The problem - Reproduce the lines from the one containing "Expand the order book with red chevrons" through the one containing "click(93, 133)", inclusive, switching "order book" to "price ladder" and leaving everything else unchanged.

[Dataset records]
■ ■ ■ ■

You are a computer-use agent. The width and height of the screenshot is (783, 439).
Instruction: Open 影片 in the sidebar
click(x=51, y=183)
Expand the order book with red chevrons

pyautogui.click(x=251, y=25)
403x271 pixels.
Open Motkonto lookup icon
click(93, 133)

■ ■ ■ ■

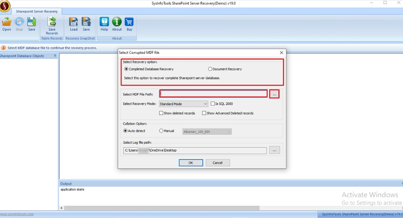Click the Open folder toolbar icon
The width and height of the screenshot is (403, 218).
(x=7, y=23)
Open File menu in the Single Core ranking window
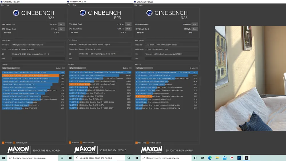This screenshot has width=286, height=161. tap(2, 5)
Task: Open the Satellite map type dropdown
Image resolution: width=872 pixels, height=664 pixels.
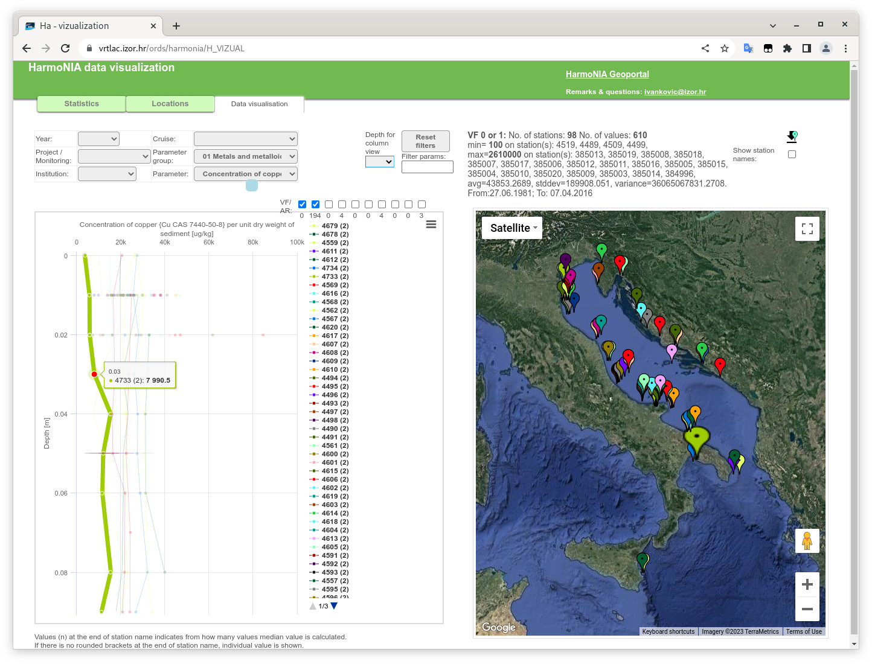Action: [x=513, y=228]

■ ■ ■ ■

Exercise solution -
Expand the price ladder with red chevrons

pyautogui.click(x=251, y=25)
403x271 pixels.
Open Motkonto lookup icon
click(93, 133)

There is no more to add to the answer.